[Opening WORKING DATA section]

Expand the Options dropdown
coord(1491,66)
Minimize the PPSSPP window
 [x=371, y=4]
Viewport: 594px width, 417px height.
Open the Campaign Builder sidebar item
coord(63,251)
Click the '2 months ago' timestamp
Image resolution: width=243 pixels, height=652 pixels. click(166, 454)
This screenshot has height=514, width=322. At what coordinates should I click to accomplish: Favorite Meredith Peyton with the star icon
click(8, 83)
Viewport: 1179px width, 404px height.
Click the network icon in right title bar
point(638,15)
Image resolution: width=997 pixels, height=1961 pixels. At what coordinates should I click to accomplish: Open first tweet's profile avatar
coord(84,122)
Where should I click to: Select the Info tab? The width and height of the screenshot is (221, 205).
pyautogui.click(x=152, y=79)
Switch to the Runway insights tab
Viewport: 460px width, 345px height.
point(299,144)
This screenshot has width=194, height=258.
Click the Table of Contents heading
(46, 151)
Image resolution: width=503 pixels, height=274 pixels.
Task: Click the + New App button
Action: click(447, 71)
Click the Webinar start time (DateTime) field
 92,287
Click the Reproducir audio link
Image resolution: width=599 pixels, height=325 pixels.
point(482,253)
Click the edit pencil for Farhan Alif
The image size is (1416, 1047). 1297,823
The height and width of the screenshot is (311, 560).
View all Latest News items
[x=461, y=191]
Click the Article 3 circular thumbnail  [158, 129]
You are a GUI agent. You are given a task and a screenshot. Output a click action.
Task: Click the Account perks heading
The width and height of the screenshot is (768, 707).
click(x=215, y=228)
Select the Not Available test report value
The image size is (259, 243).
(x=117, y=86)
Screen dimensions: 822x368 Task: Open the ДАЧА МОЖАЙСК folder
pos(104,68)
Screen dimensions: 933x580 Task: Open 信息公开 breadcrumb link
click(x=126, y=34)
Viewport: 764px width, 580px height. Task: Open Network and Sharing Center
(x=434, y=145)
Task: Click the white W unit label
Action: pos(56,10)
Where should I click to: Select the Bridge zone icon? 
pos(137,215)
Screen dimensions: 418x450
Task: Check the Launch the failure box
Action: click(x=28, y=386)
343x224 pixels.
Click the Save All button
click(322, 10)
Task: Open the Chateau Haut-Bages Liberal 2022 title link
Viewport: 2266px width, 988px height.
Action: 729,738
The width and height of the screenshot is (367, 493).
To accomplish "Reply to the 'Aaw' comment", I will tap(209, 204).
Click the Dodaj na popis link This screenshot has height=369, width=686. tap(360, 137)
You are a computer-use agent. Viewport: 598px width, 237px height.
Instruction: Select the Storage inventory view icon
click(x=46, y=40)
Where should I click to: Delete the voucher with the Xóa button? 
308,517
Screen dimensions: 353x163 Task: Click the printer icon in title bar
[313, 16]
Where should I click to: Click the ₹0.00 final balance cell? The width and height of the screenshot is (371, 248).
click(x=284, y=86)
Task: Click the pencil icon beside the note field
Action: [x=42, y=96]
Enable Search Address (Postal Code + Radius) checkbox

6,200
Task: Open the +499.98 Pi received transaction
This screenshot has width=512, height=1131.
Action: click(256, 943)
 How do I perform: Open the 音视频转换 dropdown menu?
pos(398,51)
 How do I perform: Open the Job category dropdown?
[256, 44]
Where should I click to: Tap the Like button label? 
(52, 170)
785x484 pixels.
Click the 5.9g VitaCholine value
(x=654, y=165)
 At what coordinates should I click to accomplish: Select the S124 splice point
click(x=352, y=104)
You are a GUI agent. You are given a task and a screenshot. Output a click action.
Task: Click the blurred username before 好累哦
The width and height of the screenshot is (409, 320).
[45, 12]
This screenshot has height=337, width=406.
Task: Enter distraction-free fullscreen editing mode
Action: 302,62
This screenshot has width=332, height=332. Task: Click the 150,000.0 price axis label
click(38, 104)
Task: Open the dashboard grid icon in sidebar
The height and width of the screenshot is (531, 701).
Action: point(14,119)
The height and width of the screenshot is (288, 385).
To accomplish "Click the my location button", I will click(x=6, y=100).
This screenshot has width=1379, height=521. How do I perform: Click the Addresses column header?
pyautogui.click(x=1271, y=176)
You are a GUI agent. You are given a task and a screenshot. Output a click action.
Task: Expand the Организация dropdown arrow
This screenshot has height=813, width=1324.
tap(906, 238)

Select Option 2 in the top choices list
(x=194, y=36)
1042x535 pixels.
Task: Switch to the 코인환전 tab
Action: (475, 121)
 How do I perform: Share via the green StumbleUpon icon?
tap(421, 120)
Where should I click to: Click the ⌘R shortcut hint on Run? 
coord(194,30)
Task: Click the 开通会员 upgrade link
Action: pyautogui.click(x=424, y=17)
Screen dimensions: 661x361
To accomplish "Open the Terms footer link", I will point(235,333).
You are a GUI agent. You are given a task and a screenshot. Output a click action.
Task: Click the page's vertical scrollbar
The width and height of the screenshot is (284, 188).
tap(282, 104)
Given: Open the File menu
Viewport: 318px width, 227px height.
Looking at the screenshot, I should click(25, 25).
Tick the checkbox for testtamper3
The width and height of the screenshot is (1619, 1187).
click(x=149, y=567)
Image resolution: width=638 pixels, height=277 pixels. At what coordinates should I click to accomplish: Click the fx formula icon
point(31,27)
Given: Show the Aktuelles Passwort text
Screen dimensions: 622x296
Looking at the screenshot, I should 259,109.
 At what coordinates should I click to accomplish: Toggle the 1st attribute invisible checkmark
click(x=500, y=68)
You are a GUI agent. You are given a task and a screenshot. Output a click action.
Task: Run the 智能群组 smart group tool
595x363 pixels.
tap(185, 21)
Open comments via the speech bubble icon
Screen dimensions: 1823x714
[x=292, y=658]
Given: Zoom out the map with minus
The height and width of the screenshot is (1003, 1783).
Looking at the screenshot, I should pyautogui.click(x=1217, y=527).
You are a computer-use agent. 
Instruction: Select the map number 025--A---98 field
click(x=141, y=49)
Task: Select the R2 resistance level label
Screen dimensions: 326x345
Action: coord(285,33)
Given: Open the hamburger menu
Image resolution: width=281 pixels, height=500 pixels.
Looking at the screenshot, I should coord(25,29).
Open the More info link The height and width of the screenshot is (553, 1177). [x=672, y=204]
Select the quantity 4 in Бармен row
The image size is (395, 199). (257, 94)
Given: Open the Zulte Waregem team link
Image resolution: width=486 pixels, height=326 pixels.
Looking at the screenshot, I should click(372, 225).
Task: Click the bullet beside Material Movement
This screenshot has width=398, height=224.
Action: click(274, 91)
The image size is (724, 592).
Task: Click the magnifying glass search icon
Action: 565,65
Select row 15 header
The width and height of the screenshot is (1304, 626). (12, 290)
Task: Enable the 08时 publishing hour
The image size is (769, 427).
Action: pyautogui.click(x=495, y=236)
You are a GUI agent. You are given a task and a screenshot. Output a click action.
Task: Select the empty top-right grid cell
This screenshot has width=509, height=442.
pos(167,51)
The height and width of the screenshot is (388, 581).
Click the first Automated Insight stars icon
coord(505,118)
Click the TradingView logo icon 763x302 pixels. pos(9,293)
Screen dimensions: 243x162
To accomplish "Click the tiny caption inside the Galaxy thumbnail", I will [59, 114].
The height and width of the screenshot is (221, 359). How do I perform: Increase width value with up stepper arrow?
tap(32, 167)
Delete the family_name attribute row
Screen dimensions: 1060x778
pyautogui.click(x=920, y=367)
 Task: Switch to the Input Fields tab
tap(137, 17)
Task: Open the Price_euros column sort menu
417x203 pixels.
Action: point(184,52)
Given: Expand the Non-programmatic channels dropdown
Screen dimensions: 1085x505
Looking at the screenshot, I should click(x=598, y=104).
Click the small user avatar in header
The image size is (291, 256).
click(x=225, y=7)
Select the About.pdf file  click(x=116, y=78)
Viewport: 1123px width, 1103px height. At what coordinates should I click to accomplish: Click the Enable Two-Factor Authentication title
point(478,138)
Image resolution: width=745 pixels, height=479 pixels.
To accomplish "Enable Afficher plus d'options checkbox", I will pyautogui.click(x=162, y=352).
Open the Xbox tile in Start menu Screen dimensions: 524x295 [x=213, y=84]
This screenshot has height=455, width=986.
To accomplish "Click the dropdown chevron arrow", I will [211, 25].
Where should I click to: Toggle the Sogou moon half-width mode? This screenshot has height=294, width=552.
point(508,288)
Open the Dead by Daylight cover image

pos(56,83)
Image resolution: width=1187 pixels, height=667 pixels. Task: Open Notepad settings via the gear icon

[Closing WORKING DATA section]

TASK ITEM:
Across the whole listing above, report each line that includes "will".

TASK RESULT:
To accomplish "Reply to the 'Aaw' comment", I will tap(209, 204).
To accomplish "Click the my location button", I will click(x=6, y=100).
To accomplish "Open the Terms footer link", I will point(235,333).
To accomplish "Click the tiny caption inside the Galaxy thumbnail", I will [59, 114].
To accomplish "Enable Afficher plus d'options checkbox", I will pyautogui.click(x=162, y=352).
To accomplish "Click the dropdown chevron arrow", I will [211, 25].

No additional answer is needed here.